[Stored data entries]
───

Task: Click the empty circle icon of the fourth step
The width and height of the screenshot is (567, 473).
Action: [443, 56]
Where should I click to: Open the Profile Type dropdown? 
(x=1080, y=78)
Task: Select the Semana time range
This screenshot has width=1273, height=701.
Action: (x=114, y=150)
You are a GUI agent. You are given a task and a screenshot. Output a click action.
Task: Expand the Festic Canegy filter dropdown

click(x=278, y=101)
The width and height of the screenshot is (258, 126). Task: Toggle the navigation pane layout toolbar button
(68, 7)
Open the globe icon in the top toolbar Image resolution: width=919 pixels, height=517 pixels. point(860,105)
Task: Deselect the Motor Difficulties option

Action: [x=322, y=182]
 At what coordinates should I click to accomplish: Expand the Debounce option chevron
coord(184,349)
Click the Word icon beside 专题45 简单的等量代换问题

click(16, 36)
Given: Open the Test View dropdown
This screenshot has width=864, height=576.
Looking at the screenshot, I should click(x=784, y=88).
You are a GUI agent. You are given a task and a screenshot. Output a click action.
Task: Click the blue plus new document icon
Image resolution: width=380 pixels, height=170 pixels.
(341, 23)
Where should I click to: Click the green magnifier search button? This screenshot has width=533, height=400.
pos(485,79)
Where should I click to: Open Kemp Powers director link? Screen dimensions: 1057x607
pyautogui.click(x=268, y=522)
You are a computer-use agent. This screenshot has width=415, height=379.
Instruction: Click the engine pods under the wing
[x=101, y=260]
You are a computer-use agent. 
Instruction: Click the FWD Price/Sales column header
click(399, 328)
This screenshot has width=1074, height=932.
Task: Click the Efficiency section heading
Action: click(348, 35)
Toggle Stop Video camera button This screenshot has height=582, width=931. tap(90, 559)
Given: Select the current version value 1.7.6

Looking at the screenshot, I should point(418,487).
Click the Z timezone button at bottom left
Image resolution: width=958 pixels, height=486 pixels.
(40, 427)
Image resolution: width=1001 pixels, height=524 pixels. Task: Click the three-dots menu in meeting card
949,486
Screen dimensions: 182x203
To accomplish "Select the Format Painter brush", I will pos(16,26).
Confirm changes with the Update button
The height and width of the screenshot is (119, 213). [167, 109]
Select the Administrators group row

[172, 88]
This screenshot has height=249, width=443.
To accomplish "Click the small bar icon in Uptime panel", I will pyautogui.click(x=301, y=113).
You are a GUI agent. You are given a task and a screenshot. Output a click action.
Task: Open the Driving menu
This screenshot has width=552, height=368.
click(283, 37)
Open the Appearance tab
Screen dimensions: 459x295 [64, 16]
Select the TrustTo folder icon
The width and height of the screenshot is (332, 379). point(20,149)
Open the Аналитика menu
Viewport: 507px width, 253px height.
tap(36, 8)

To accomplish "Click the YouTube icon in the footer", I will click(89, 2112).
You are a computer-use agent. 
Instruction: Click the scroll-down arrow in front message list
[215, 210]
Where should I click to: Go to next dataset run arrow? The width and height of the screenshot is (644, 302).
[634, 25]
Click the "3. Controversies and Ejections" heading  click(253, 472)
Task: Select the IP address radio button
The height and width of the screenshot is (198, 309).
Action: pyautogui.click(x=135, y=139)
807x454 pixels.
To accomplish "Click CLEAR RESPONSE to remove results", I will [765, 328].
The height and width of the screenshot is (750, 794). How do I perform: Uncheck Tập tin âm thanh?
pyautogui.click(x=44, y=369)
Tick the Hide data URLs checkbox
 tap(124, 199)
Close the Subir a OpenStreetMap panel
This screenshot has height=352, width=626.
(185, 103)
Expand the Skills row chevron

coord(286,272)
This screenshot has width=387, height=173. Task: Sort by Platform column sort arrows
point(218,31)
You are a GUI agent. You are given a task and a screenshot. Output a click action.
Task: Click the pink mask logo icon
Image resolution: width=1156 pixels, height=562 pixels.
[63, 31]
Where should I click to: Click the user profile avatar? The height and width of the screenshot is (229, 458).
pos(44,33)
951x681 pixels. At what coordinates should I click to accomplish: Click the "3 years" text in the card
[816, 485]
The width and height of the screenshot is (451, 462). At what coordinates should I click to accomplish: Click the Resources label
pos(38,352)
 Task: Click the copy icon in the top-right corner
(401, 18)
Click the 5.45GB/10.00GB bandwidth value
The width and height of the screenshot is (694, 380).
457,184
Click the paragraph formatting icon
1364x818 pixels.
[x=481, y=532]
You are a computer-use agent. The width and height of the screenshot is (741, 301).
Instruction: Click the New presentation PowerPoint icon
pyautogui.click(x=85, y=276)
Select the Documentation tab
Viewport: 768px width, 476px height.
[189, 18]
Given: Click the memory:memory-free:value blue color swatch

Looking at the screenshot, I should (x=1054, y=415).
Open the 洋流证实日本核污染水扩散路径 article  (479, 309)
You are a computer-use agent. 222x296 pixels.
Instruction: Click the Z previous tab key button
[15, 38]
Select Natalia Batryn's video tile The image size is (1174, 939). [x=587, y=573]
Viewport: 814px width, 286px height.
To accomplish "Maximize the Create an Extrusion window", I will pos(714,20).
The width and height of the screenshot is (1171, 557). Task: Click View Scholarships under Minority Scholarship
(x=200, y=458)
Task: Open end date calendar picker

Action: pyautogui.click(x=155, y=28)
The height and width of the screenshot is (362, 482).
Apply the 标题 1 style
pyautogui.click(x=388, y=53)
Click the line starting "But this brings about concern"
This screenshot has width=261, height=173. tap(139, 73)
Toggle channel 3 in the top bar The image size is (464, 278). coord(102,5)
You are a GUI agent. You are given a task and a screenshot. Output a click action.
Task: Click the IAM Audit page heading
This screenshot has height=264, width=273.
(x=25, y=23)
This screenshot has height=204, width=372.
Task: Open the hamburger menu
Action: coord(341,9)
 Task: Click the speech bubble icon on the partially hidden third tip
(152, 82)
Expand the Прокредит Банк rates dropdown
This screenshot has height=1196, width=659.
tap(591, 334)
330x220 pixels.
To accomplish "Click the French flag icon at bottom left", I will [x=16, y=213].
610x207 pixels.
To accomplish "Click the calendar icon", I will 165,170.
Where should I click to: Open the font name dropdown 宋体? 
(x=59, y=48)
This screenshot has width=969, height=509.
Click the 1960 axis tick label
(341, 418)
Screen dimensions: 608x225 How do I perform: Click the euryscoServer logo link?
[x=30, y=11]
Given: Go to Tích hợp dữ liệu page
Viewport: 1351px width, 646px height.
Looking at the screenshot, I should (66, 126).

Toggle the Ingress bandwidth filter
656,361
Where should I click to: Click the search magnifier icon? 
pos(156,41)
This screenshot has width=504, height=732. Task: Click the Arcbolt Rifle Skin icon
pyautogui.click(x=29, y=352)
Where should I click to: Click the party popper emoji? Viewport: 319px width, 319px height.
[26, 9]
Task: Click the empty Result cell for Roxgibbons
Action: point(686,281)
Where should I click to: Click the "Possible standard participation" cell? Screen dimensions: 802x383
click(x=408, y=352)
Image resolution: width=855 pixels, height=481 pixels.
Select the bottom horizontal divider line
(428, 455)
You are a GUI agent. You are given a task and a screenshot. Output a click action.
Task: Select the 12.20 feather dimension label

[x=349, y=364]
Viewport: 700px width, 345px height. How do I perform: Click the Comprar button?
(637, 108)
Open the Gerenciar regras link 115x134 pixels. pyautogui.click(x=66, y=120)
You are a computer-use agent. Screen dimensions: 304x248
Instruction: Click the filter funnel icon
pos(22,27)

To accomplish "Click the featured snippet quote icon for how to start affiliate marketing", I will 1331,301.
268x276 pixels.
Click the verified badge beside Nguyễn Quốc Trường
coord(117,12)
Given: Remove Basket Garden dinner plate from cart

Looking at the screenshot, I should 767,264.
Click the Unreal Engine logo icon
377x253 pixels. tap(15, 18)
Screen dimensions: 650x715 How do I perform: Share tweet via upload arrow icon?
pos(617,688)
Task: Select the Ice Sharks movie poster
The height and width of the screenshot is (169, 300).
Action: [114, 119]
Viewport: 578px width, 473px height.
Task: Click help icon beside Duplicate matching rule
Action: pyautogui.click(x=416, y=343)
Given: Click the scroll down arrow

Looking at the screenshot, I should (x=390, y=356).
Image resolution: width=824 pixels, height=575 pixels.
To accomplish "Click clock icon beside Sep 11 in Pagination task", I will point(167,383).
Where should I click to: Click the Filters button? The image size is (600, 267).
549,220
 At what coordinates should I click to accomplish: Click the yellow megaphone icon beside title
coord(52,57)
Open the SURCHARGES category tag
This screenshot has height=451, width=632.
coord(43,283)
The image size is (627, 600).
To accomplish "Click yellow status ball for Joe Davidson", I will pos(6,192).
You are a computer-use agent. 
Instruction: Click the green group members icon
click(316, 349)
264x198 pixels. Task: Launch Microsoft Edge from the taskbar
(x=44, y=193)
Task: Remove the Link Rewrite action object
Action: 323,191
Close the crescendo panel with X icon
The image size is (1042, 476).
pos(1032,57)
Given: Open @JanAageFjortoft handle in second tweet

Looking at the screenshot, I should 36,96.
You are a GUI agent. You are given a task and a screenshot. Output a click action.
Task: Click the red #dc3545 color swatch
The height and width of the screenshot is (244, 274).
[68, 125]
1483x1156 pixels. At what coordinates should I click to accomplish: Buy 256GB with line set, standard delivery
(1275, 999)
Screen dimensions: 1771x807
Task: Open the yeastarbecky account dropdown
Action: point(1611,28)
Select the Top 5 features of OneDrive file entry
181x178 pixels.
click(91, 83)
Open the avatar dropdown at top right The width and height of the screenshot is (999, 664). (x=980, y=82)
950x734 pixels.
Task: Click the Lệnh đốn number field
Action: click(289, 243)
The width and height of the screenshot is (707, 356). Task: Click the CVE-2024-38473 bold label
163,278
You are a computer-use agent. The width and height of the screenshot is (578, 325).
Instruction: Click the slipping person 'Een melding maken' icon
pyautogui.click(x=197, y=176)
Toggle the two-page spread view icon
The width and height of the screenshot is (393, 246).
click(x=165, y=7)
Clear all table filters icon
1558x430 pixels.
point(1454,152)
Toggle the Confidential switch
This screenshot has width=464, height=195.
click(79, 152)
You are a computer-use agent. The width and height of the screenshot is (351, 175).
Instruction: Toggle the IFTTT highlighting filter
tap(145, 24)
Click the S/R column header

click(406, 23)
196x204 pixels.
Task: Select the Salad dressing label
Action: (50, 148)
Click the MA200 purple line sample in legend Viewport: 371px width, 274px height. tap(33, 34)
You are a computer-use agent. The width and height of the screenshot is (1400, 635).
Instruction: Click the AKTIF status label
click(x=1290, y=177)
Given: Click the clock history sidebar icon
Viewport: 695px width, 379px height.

───

# [What is expected]
Beginning at the line with "Screen dimensions: 608x225" and stopping after the line with "268x276 pixels.", please write out every line of the data above exactly and nothing else.

# [Completed task]
Screen dimensions: 608x225 How do I perform: Click the euryscoServer logo link?
[x=30, y=11]
Given: Go to Tích hợp dữ liệu page
Viewport: 1351px width, 646px height.
Looking at the screenshot, I should (66, 126).

Toggle the Ingress bandwidth filter
656,361
Where should I click to: Click the search magnifier icon? 
pos(156,41)
This screenshot has width=504, height=732. Task: Click the Arcbolt Rifle Skin icon
pyautogui.click(x=29, y=352)
Where should I click to: Click the party popper emoji? Viewport: 319px width, 319px height.
[26, 9]
Task: Click the empty Result cell for Roxgibbons
Action: point(686,281)
Where should I click to: Click the "Possible standard participation" cell? Screen dimensions: 802x383
click(x=408, y=352)
Image resolution: width=855 pixels, height=481 pixels.
Select the bottom horizontal divider line
(428, 455)
You are a GUI agent. You are given a task and a screenshot. Output a click action.
Task: Select the 12.20 feather dimension label

[x=349, y=364]
Viewport: 700px width, 345px height. How do I perform: Click the Comprar button?
(637, 108)
Open the Gerenciar regras link 115x134 pixels. pyautogui.click(x=66, y=120)
You are a computer-use agent. Screen dimensions: 304x248
Instruction: Click the filter funnel icon
pos(22,27)

To accomplish "Click the featured snippet quote icon for how to start affiliate marketing", I will 1331,301.
268x276 pixels.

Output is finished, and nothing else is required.